*** Opening of PROVIDED TEXT ***
As an aside, one of the more surprising facts that I came across while researching death penalty issues many years ago was a CDC mortality chart that reflected a life expectancy for black males in 1900 at 33 years, while white males were expected to live 47 years if born in 1900. As I recall, only 29 of the 45 states were sending mortality data at that time to what is now the CDC and I don’t know if southern states were included in the calculations, but white males lived just over 40% longer than black males when born in 1900. Some of that difference had to include murders of black males as well as a lack of medical care. I know that some will say that reflects black-on-black crime, but I suspect it would be extraordinarily difficult for any poster on this site to win an argument that white on black crime did not impact the life expectancy of black males born in America in 1900.
deb says
Nope keep it as it is. When someone brutally kills someone and is also a repeat offender that has been let out of prison for ” good behavior”,, I say give him a good gassing or better yet a hanging.
*** Close of PROVIDED TEXT ***
## BRIEF 1
According to the comment on life expectancy, what life expectancy did the CDC mortality chart show for black males born in 1900?
## BRIEF 2
Translate this sentence from the comment on life expectancy into Spanish: "Some of that difference had to include murders of black males as well as a lack of medical care."
## BRIEF 3
Reproduce, word for word, the stretch of the comment on life expectancy from "As an aside, one" through "America in 1900.".
*** Opening of PROVIDED INFORMATION ***
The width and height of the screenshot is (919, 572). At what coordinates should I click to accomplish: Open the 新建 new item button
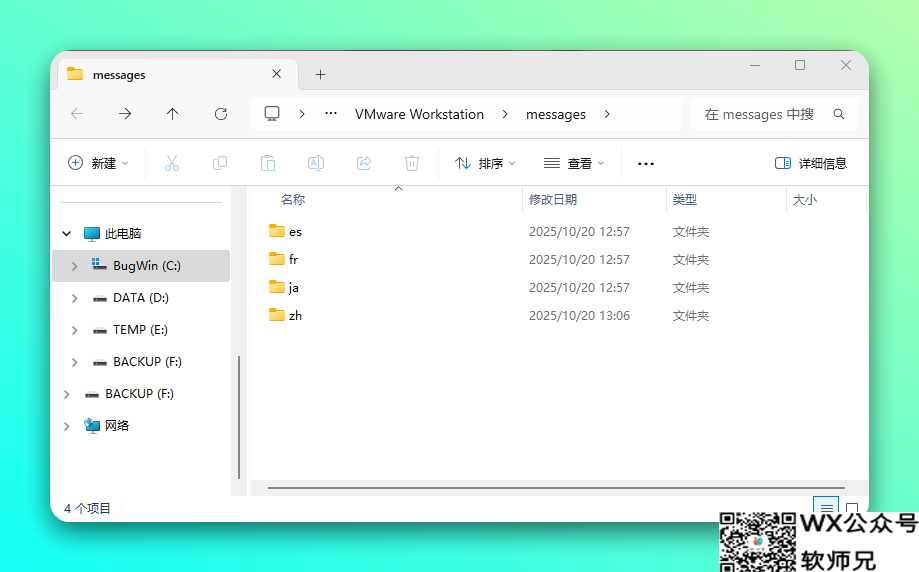pos(98,163)
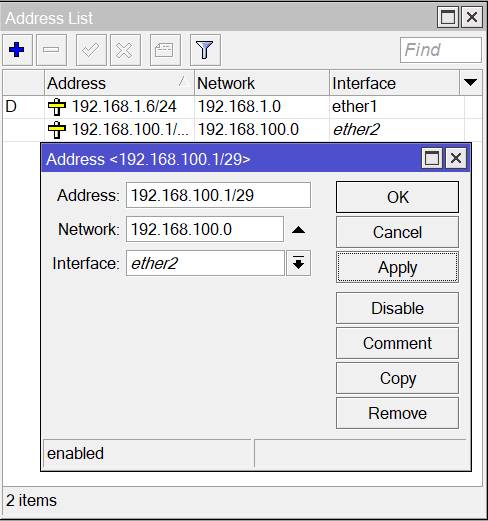Select the 192.168.100.1 address row icon

coord(57,130)
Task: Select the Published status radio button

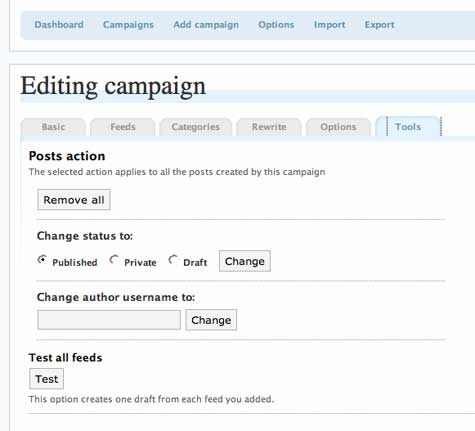Action: (42, 260)
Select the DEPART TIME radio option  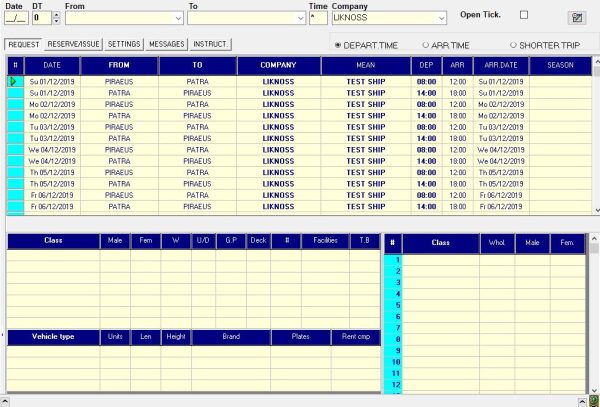pos(337,45)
*** Close of PROVIDED INFORMATION ***
## EXERCISE OUTPUT 1
33 years.

## EXERCISE OUTPUT 2
Parte de esa diferencia tuvo que incluir asesinatos de varones negros, así como una falta de atención médica.

## EXERCISE OUTPUT 3
As an aside, one of the more surprising facts that I came across while researching death penalty issues many years ago was a CDC mortality chart that reflected a life expectancy for black males in 1900 at 33 years, while white males were expected to live 47 years if born in 1900. As I recall, only 29 of the 45 states were sending mortality data at that time to what is now the CDC and I don’t know if southern states were included in the calculations, but white males lived just over 40% longer than black males when born in 1900. Some of that difference had to include murders of black males as well as a lack of medical care. I know that some will say that reflects black-on-black crime, but I suspect it would be extraordinarily difficult for any poster on this site to win an argument that white on black crime did not impact the life expectancy of black males born in America in 1900.